Todo esto supera las hazañas de la "Sociedad del Calzado Muerto", de Chesterton ("una comunidad aparentemente inmoral, pero que tenía sus oscuras razones de existencia", dijo) y a todo su "Club de los Negocios Raros", donde la innovación consiste en crear seguros no contra incendios, sino contra mordeduras de perros rabiosos, garantizando pantalones nuevos .

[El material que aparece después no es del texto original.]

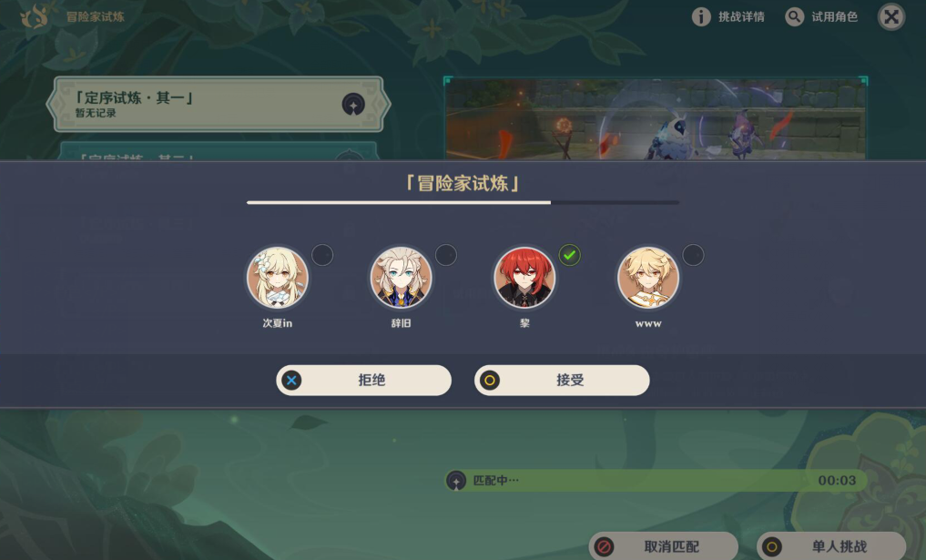This screenshot has height=560, width=926.
Task: Click the 试用角色 magnifier icon
Action: (x=794, y=16)
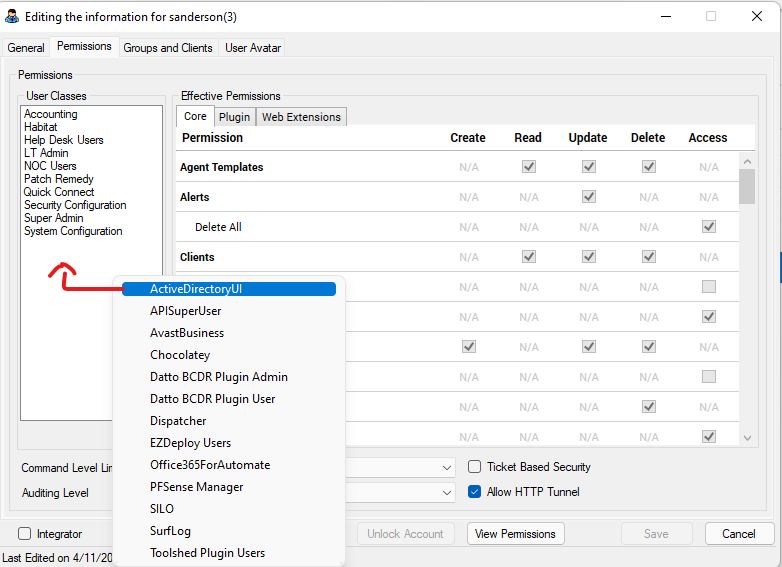This screenshot has height=567, width=782.
Task: Uncheck Allow HTTP Tunnel
Action: tap(475, 492)
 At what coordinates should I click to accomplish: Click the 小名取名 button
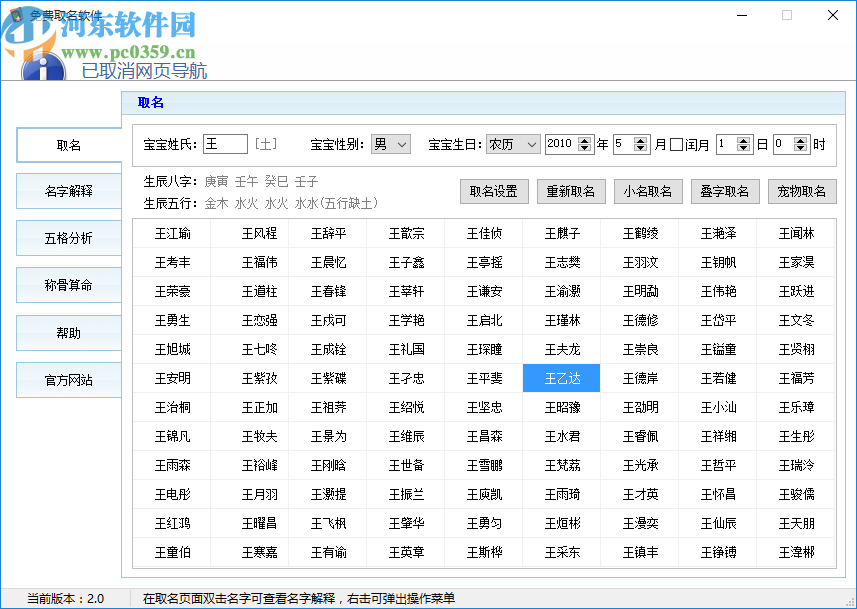[648, 191]
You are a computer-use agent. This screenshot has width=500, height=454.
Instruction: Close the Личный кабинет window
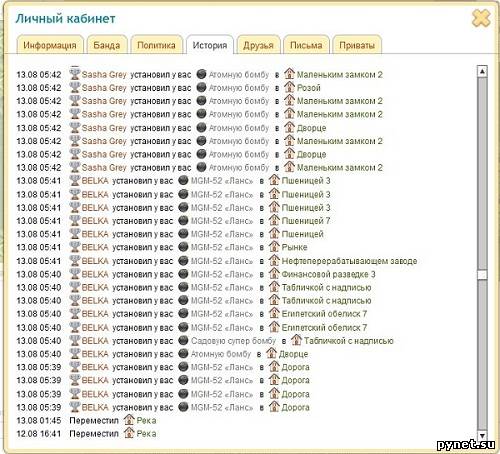tap(481, 18)
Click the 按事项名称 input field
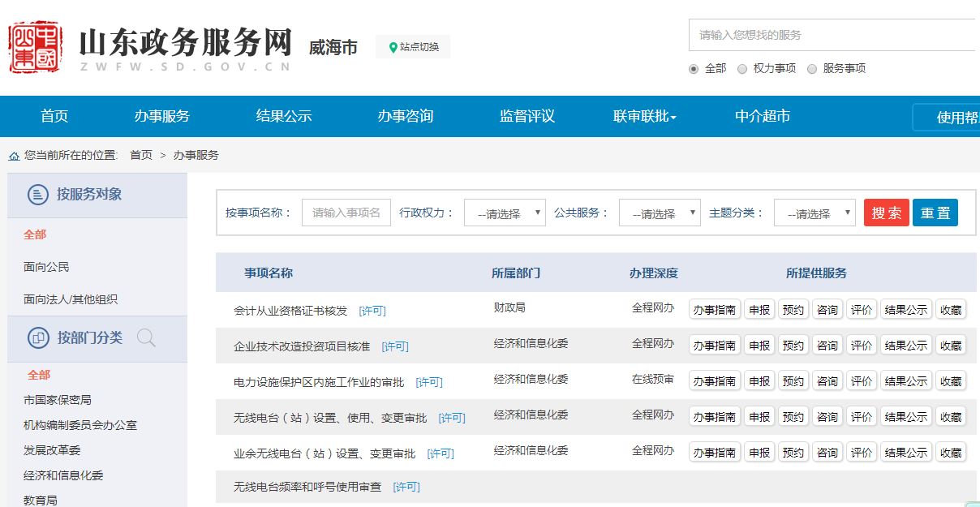980x507 pixels. (x=346, y=213)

Igual pasa en el campo político donde la mentira, antes motivo de tratados, ahora apenas interesa, tal vez por la velocidad de la información que al minuto la descubre.

Quien dijo que ser progresista significa hacer de lo sencillo algo complejo era un conservador (Herbert Spencer), lo que explica que la gente y los buenos amigos tomen distancia de la literatura, optando por la lectura de ensayos en busca de inspiración. Perogrullada: la ficción atraviesa por una crisis de credibilidad al ser despojada de su principal fundamento: la ficción.